やるしかない挑戦をする中で見えた、自分自身の本当の気持ち

ーその後フリーランスとして活動を始められたわけですが、そのきっかけは何でしょうか?

チケット代の借金返済のために毎月15万払い続けたとしても、残りは利息になる。そこで1度計算したときに「60歳になっても返しきれないんじゃないか?」と思ったんです。

普通のお仕事で月給が20~30万だと、今後も借金を払い続けなければいけなくなる。それでは先が見えませんよね。そのため、何とかしようという気持ちでした。

きっかけというよりも、選択肢がとにかくゴーサインしかなかったんです。そのため、基本的にいいなと思ったら全部チャレンジしていました。やらないといけない状況でしたし、逃げようとして後ろを振り返ると大きな岩が迫ってくるような感じでした。

その後、営業代行の仕事を始めました。チケット1000枚を売ったという実績があったので、直感的に出来そうだと思ったんです。

最初はいろいろな人に紹介してもらって会いました。例えば不動産の引っ越しや賃貸の仲介手数料の半分を頂いたり、不動産の投資物件を年上の人に売ったりなど、いろんなものを売っていました。いざやってみると意外と簡単で、すぐにお金を稼げました。

ただ、がむしゃらに働きました。睡眠時間は3〜4時間だったのですが、怖くて寝れなかったですね。出来ることは全部やって、わからないことは遠慮なく教えてもらいました。

始めてみたら「意外とうまくいくぞ!」という感じで、しんどさはありませんでした。ただ、今振り返るとよくあそこまでやっていたなと思います。「こんだけやって結果出ないほうがおかしい」と思うくらいやっていたので。

22歳で年収1000万を達成し、MAXで2400万ほど稼ぐことができたので、無事借金もすべて返すことができました。
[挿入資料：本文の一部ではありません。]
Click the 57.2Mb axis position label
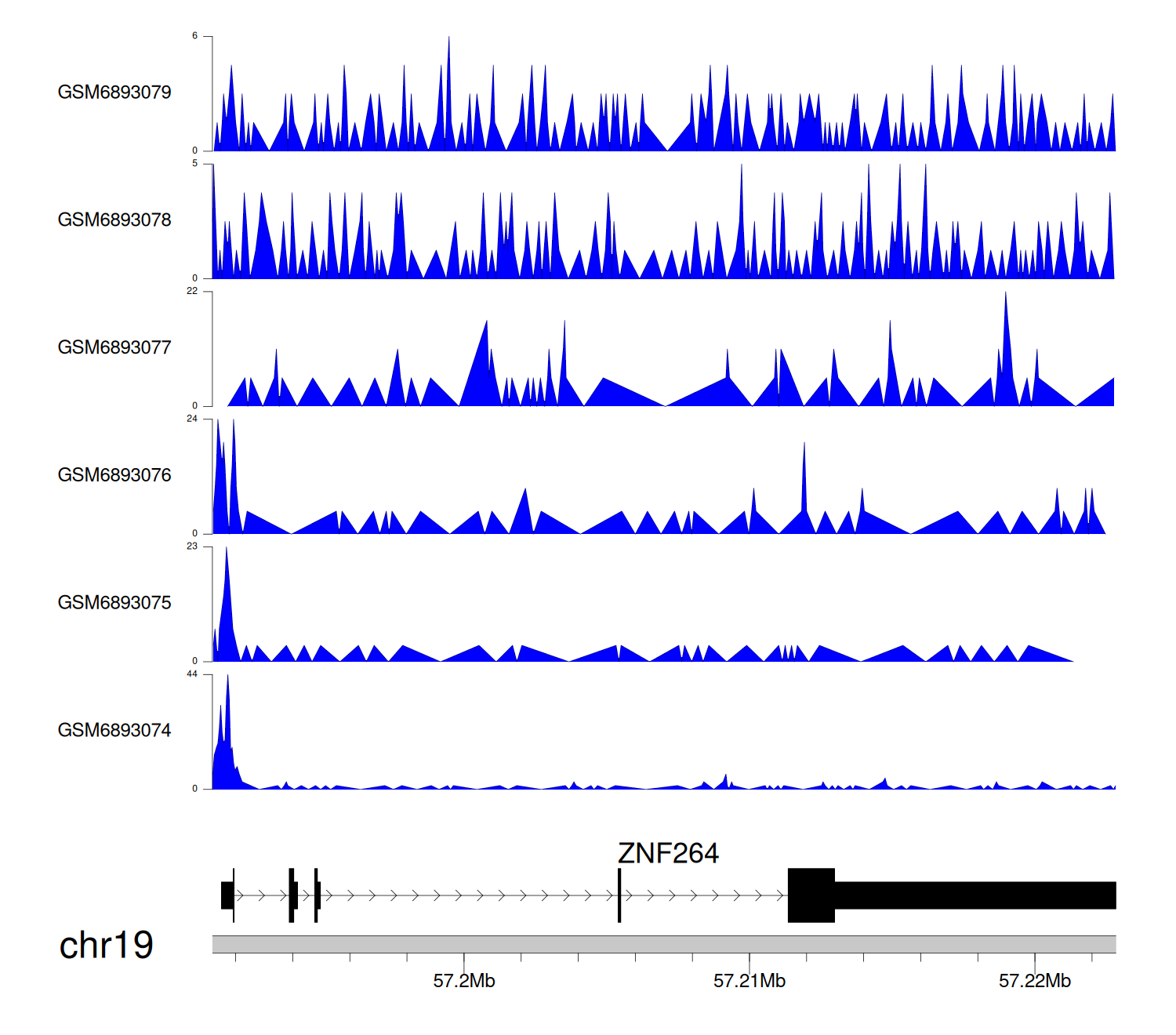 [x=464, y=981]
ーただそれだけの金額を稼がれていたのに、辞めるという決断をされたそうですね。

正直自分のやりたいことじゃなかったんです。売ってるものはあくまで人のものを売ってるだけでお金を稼ぐことだけが目的だったので、自信を持って売っているというわけではありませんでした。自分の気持ちを隠していたというか、これが正しいんだって憑依させ続けていたんです。

借金を返し終えたくらいの時期に「これををずっとやるのはしんどい。精神衛生上よくない」と思って当時の仕事を辞めることにしました。途中、商談があっても家から出れないくらい病んでましたから。それを機に今まで身に付けていたブランド品や高級時計なども全部手放しました。ありのままの自分に戻れた気がして、とてもすっきりしたのを覚えています。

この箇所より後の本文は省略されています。